The pictures do not belong in the copy. Restate all of the records word for word.

--- Data excerpts ---

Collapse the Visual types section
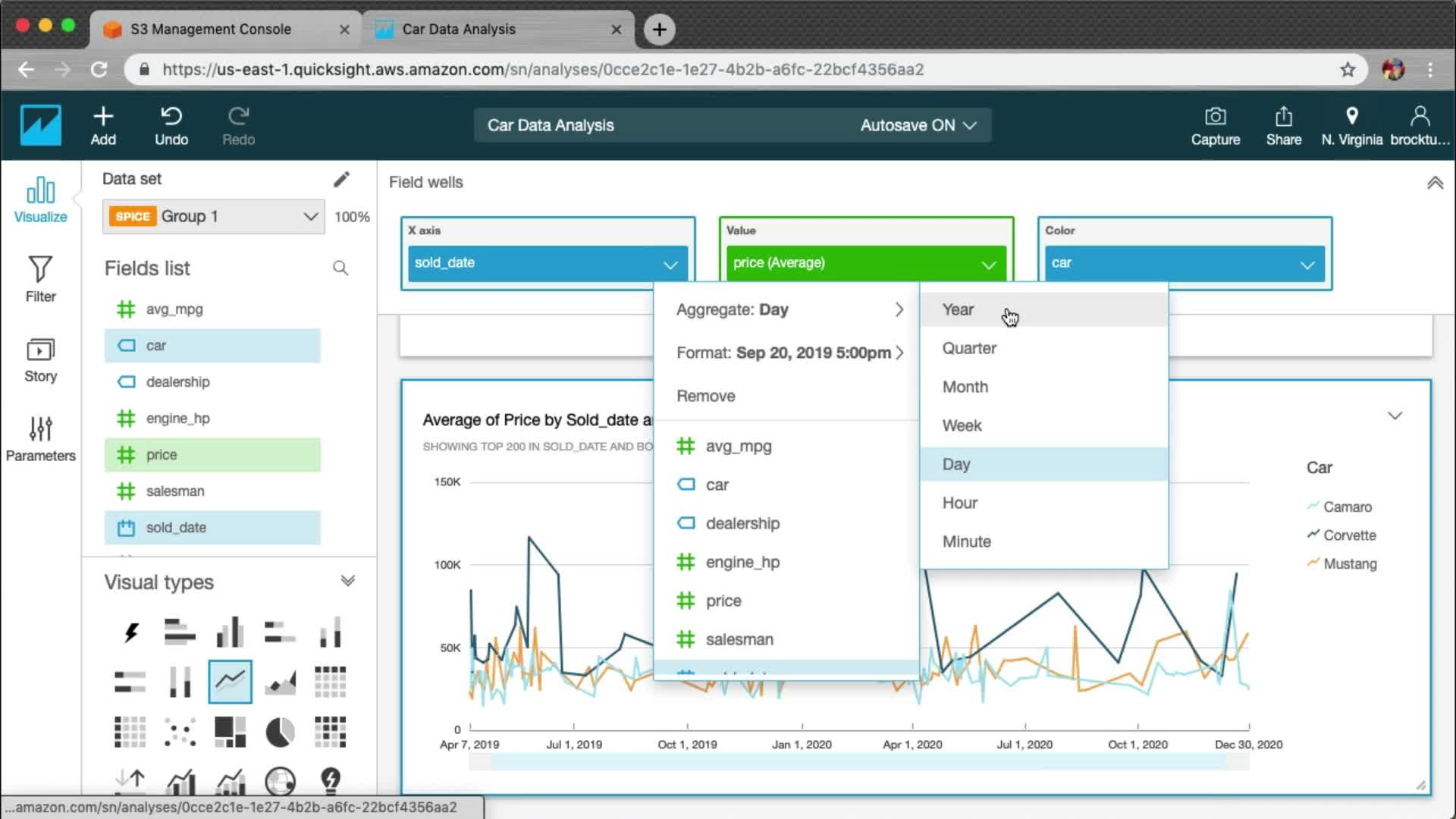Viewport: 1456px width, 819px height. [x=348, y=582]
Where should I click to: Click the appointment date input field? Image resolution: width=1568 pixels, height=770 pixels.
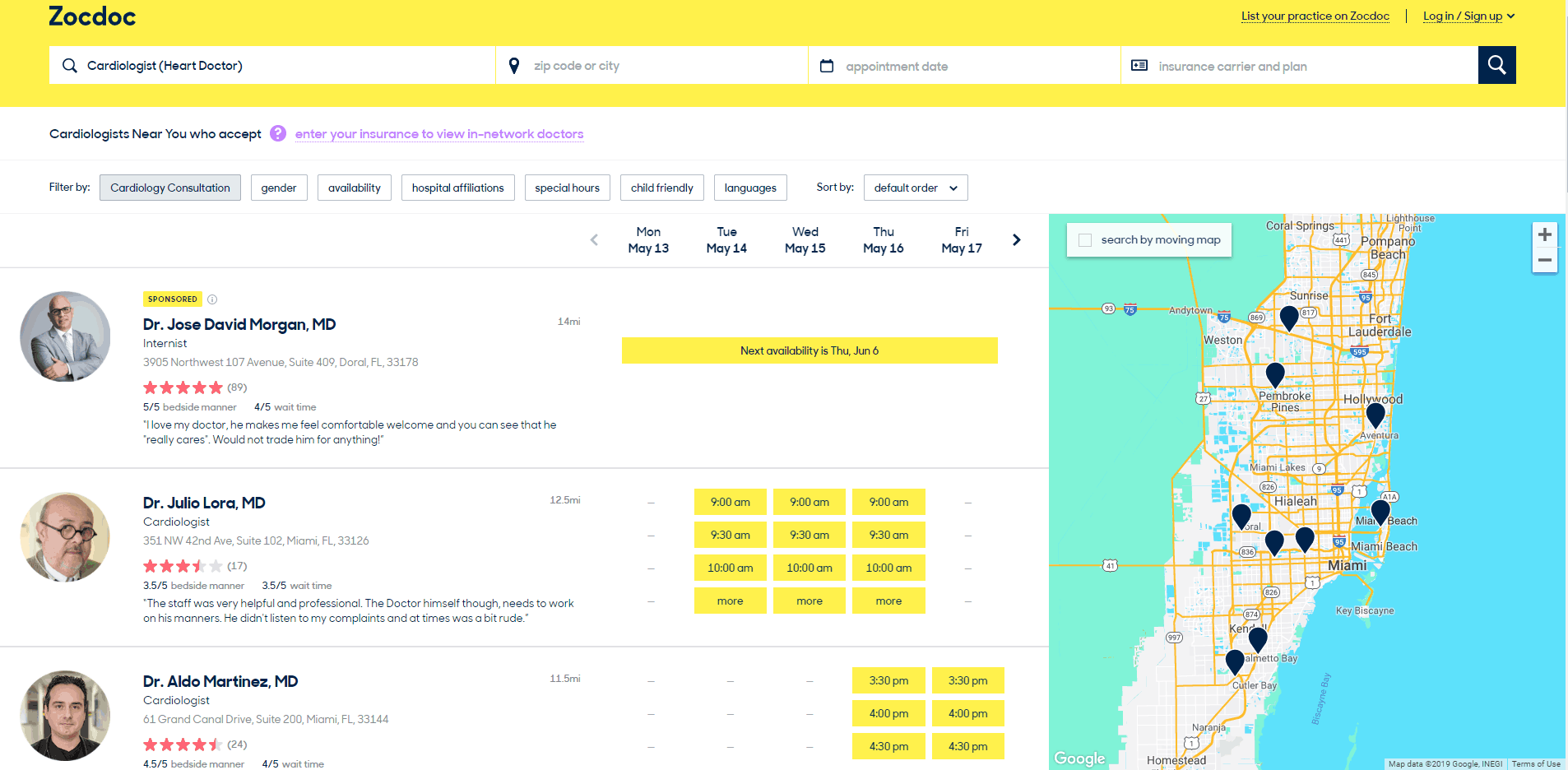point(946,65)
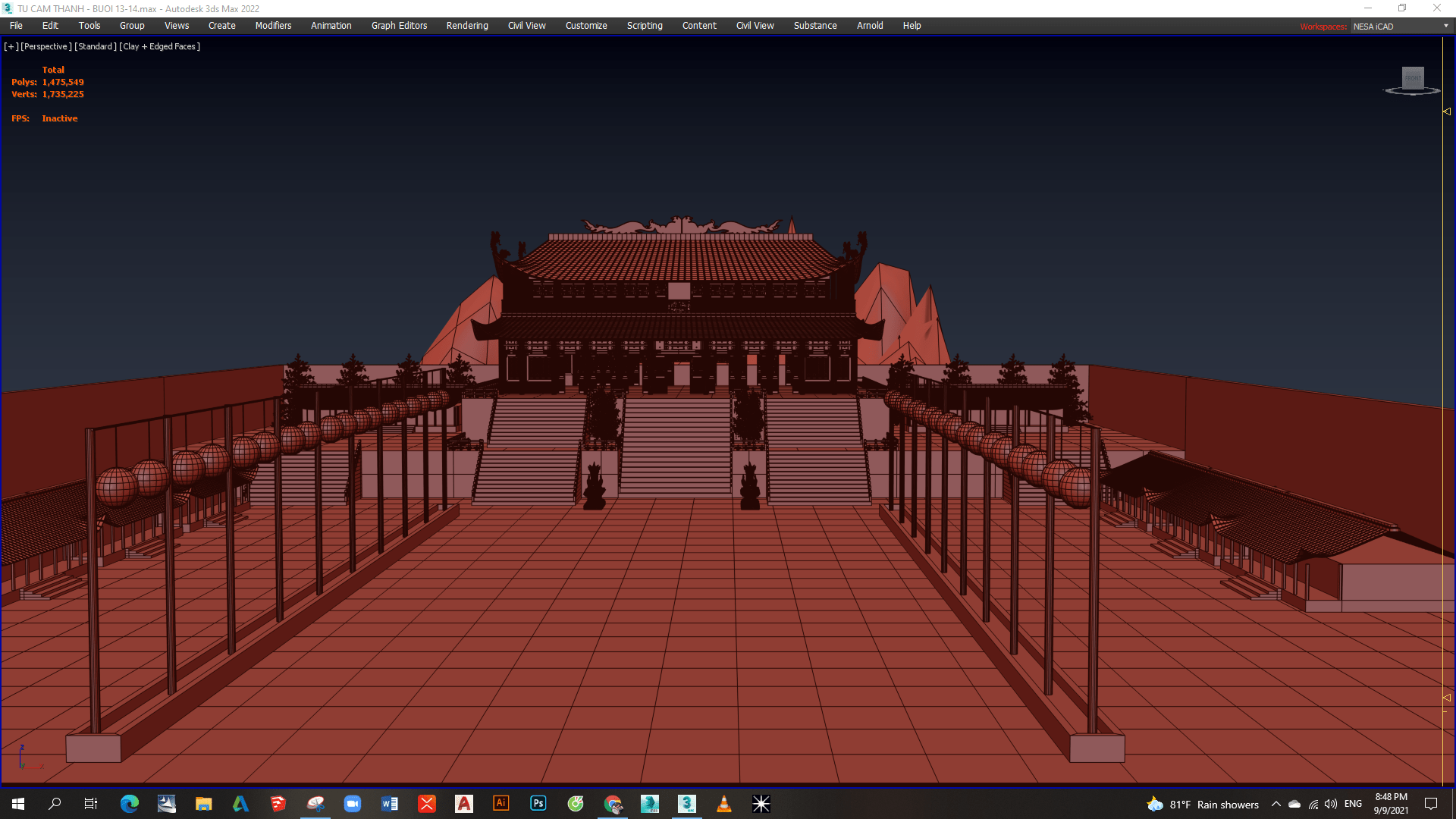The height and width of the screenshot is (819, 1456).
Task: Open VLC media player from taskbar
Action: tap(724, 804)

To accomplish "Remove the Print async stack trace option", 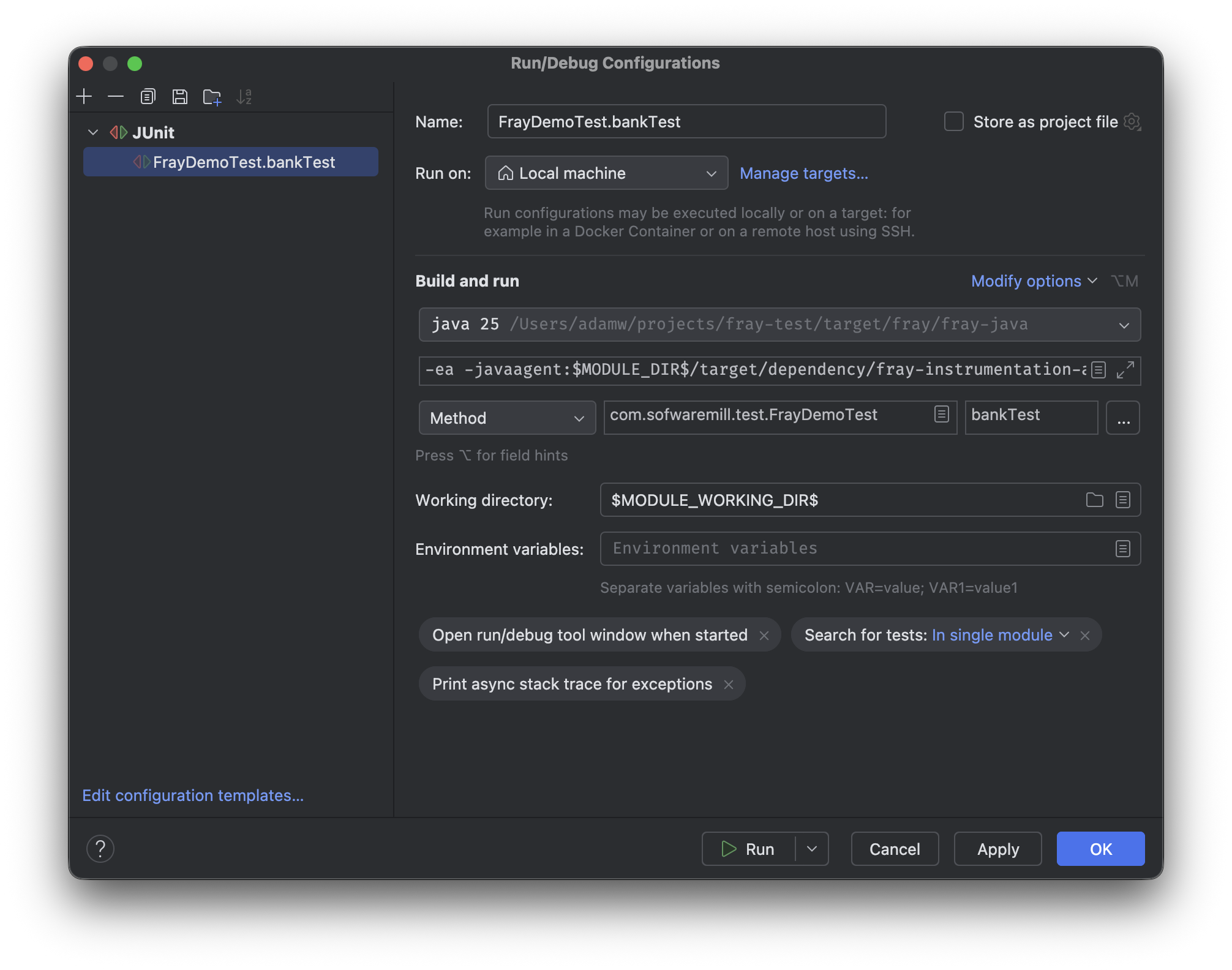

---

▶ _Response to this task_
Collapse the Visual types section
Viewport: 1456px width, 819px height. [x=348, y=582]
Where should I click to: Click the appointment date input field? Image resolution: width=1568 pixels, height=770 pixels.
point(946,65)
The height and width of the screenshot is (819, 1456).
Task: Open VLC media player from taskbar
Action: tap(724, 804)

To accomplish "Remove the Print async stack trace option", 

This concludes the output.